[[ Data shown, beginning ]]
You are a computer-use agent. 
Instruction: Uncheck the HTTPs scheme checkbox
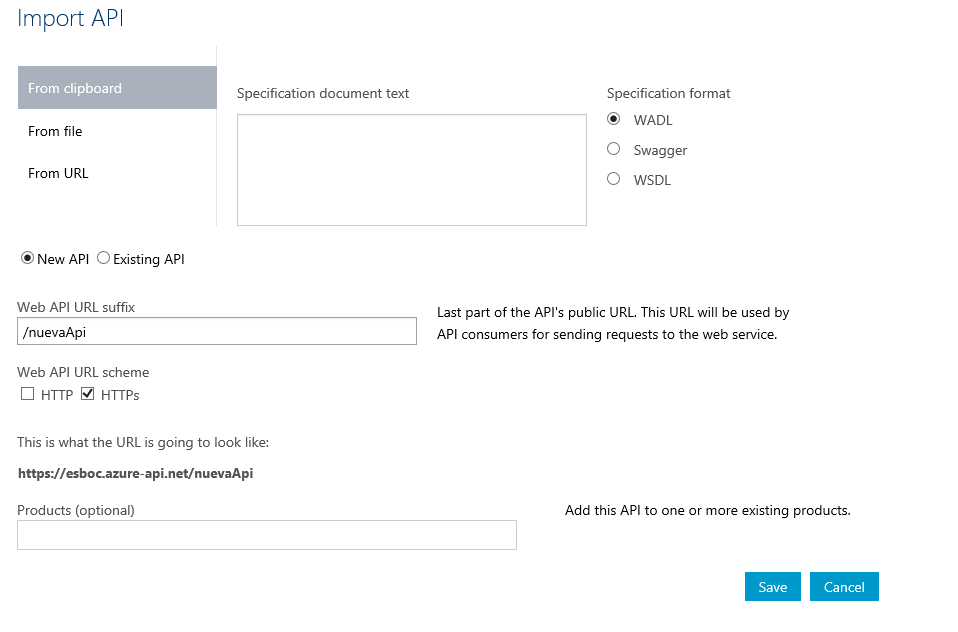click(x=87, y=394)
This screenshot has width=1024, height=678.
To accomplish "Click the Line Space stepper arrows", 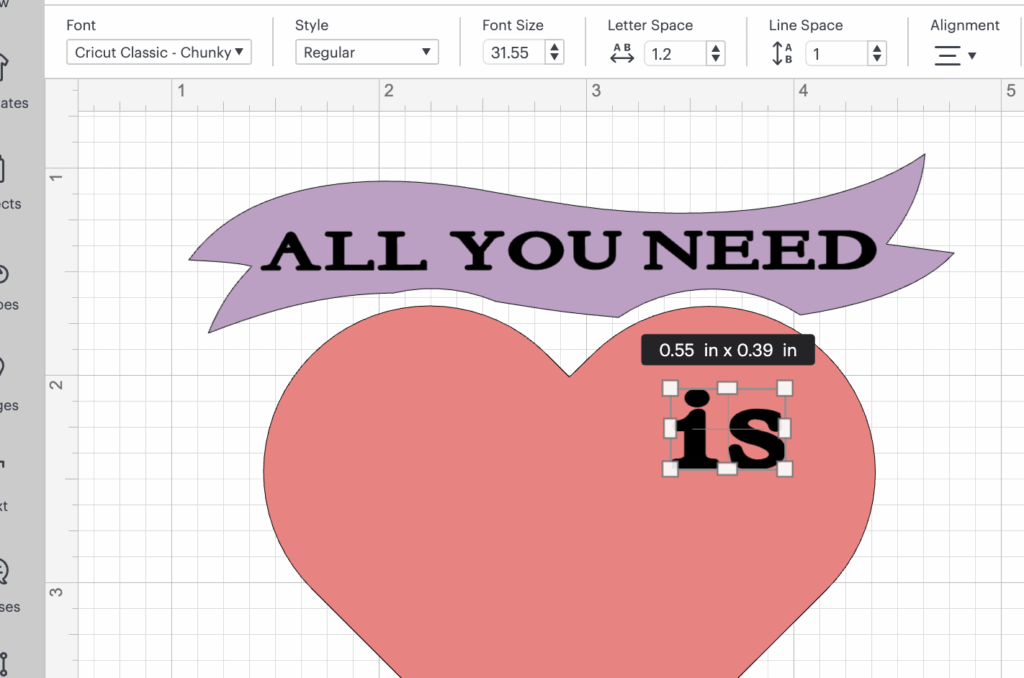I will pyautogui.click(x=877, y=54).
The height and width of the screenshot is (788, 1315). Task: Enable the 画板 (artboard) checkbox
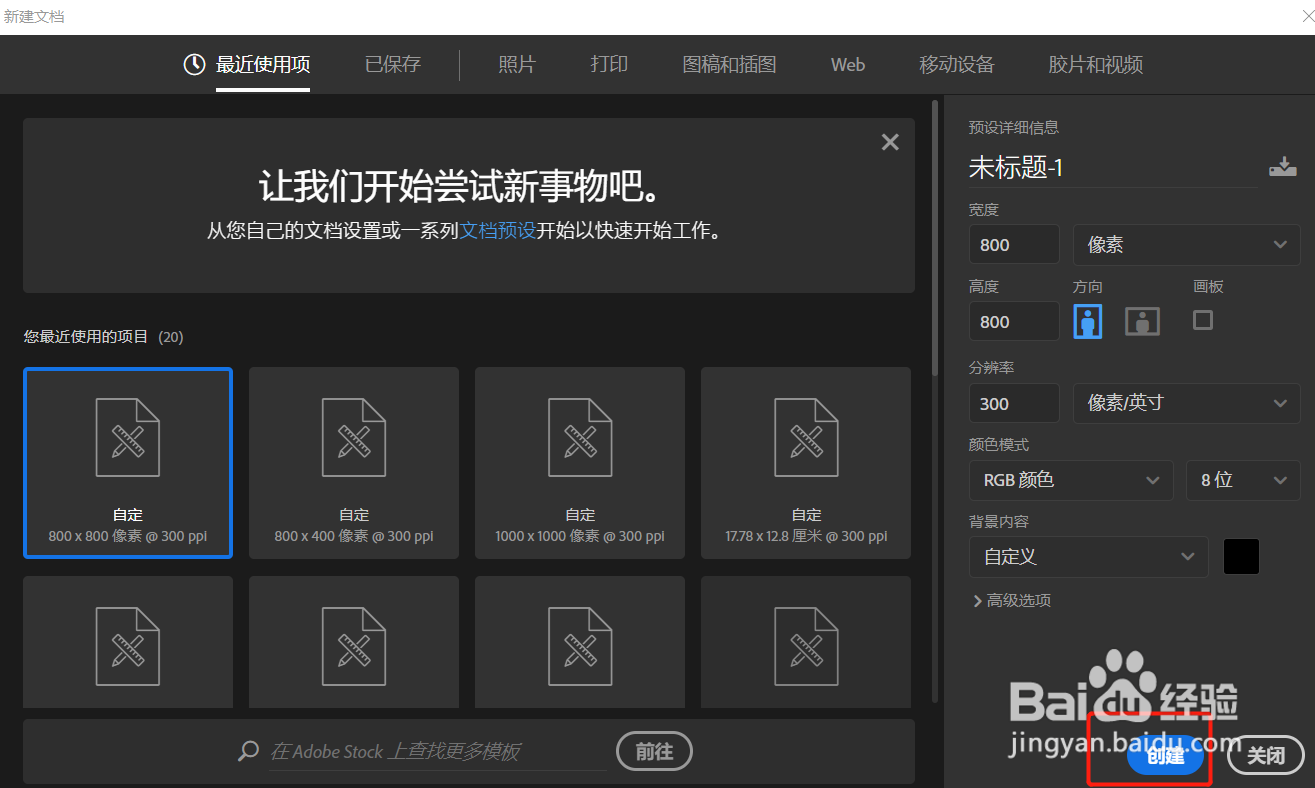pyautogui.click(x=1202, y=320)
[[ Data shown, end ]]
Task prompt:
Using the listing above, copy every line from the line containing "The height and" through the last one, both included, and no other lines. Pictures stay out.

Answer to this task:
The height and width of the screenshot is (788, 1315). Task: Enable the 画板 (artboard) checkbox
pyautogui.click(x=1202, y=320)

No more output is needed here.